Detrazioni tasi, tutto quello che c’è da sapere: cosa sono, come funzionano e soprattutto come è possibile calcolarle? Ecco una serie di agevolazione tasi disponibili per i proprietari di casa  rese disponibili dai singoli comuni.

Detrazioni tasi

  • Detrazione in somma fissa: si tratta dell’agevolazione più semplice in quanto a tutte le unità immobilità viene riconosciuto uno stesso sconto d’imposta. La detrazione viene così divisa equamente tra i vari comproprietari anche se le quote sono diverse. Lo sconto varia a seconda del comune dove il proprietario è tenuto a pagare la tasi.
  • Detrazione legata alla rendita catastale: in diverse città sono previste delle agevolazioni variabili secondo la rendita catastale dell’immobile.

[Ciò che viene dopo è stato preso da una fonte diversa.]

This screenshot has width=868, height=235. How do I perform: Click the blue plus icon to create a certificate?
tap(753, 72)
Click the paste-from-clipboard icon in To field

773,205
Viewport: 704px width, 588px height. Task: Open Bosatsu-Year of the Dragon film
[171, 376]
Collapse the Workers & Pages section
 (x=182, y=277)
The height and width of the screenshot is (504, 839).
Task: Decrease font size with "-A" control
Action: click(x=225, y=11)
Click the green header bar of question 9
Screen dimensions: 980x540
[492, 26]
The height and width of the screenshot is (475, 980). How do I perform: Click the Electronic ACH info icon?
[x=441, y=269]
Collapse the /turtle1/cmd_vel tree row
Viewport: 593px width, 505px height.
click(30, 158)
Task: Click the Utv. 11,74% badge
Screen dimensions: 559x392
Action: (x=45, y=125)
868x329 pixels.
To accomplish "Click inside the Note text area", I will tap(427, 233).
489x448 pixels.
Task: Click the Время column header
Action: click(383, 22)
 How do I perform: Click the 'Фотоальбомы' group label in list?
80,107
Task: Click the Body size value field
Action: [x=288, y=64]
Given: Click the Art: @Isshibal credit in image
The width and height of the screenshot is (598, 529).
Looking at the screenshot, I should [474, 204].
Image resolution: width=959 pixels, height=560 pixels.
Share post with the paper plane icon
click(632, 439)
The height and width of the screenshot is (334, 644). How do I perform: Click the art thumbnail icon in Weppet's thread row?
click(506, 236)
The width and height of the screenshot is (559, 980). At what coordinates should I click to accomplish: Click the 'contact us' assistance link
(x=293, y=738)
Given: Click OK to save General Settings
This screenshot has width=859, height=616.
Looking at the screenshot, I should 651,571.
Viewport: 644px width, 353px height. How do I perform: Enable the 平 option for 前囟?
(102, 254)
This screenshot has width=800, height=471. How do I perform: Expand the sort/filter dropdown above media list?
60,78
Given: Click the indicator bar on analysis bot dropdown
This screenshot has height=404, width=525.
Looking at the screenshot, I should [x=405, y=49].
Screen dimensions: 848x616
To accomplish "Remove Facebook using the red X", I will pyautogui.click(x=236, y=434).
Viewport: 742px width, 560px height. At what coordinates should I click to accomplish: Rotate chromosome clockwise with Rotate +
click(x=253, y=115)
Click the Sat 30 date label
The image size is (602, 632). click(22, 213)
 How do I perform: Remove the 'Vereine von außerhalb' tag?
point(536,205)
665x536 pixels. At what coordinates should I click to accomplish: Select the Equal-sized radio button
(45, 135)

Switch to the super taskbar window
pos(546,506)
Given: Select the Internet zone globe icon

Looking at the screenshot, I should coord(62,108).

Brevemente funziona così: gli immobili con rendite basse avranno detrazioni più alte e viceversa, anche se in tutti i comuni vi sono delle particolari gerarchi. A Pisa, per esempio, ci sono nove fasce di detrazione da 190 euro a 70 euro.
  • Detrazione legata al reddito del proprietario: si tratta di una particolare agevolazione concessa solo se il proprietario dell’immobile presenta un reddito annuo inferiore ad un certo di livello. Bisogna capire però quale sia questo livello di reddito. Inoltre sono previste agevolazioni per famiglie che presentano uno o due familiari con reddito di pensione minima.

Detrazioni Tasi

  • Aliquota a scaglioni: in base a diversi livelli di rendita catastale corrisponde non una detrazione, ma un’aliquota Tasi. Esempio: nella città di Lucca ci sono quattro aliquote: da 2,5 per mille per importi fino a 700 euro e si sale sino a 3,3 per mille per importi sopra i 900 euro. A queste cifre vanno poi applicate due fasce di detrazione da calcolare in base alla rendita.
  • Detrazione legata alle caratteristiche del proprietario: in alcune città le detrazioni dipendono da alcuni requisiti del proprietario come età, casi di handicap, valore Isee al di sotto di una certa soglia. A Parma vi è esenzione se una famiglia ha un Isee al di sotto di 7500 euro.
  • Maggiorazioni per i figli: per i figli conviventi o residente nell’immobile viene applicato un bonus sconto che viene diviso con i contitolari. Generalmente è richiesta un’età massima di 26 anni per il figli, anche se ci cono comuni come Cernobbio dove il limite arriva a 18.
  • Agevolazioni legate a più requisiti: ancora diverse e confusionarie sono legate ad aliquote e a condizioni variabili a seconda del comune.